Hubs on hospice 9 months now for Parkinsons. Also has late stage dementia. We are pretty good about identifying when he has UTI after 7 years of formal dementia diagnosis. He had smelly urine starting about 2 weeks ago, hospice kept telling us to push fluids, he got more passive, then a few days ago the smell was overpowering. I called hospice they took temp (normal) etc & nurse said have to wait till it's over 100. Dr just said push fluids & call in the a.m. Next day his temp was 99.2, then 99.9, he was sweaty & urine very smelly, then agitated and definitely uncomfortable. After refusing all day our caregiver called the hospice owner & Dr.; ordered cath urine for culture (he is incontinent) & I dipsticked it before the nurse took it away & it showed max infection. Dr. still wouldn't order an antibiotic. So I called his primary & told them what was going on & they immediately ordered an antibiotic which we started him on last night. Our Dr. said they'd contact hospice & tell them. Well, today he's a new man. Next time his urine smells I'm going to call his primary right away unless hospice Dr. will take urine for culture & start him on best guess antibiotic. Have I misunderstood the role of hospice? I thought they were supposed to take care of stuff like this.
Many hospices do discourage the use of antibiotics because they are regarded as curative. You may agree or disagree with this philosophy but if you want something treated you do need to speak up when things are not gone the way you want. Many people actually don't want their loved ones treated.

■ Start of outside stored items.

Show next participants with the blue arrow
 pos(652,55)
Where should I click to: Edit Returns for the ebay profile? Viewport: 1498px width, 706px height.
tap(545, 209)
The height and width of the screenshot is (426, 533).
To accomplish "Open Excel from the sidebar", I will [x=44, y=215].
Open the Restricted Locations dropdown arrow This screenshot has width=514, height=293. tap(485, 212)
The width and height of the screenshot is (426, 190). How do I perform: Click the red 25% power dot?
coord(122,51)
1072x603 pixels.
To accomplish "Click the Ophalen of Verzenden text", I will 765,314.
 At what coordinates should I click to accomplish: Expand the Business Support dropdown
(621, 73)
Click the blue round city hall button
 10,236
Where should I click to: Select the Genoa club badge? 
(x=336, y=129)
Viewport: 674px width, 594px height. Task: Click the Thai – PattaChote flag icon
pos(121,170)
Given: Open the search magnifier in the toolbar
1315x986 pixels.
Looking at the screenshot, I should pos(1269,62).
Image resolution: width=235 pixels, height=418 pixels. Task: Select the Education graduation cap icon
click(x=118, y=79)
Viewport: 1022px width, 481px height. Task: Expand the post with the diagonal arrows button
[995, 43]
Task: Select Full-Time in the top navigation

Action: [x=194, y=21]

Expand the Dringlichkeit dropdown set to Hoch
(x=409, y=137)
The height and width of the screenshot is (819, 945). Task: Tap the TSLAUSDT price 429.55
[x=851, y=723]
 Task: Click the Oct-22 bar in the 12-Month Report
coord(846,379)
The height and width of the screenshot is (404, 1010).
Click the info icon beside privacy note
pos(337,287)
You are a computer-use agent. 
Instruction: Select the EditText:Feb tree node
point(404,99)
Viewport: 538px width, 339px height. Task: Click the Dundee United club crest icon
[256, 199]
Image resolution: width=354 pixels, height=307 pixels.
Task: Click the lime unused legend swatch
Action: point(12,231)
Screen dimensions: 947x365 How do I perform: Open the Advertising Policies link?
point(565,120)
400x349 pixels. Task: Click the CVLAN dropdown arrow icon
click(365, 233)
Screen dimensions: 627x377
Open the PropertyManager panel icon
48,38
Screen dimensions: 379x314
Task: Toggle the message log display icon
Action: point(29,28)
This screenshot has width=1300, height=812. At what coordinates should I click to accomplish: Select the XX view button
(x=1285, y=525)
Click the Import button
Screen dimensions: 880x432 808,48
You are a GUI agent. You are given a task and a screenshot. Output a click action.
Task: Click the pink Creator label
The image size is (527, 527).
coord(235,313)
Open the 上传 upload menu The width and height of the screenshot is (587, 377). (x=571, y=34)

I wouldn't be surprised if hospice policy is to ignore the low-level grumbling uti's that are extremely common in very frail elders; but the rising fever and the strong odour should have made it obvious that treating this infection was not at all incompatible with palliative care.
Which makes me wonder if it was a communication problem, which I guess wouldn't have been so if you'd done the communicating. Do by all means take it over, you are your father's advocate; but why not get in touch with the hospice doctor yourself now, with the crisis well in hand, and see if you can establish a good, constructive relationship there.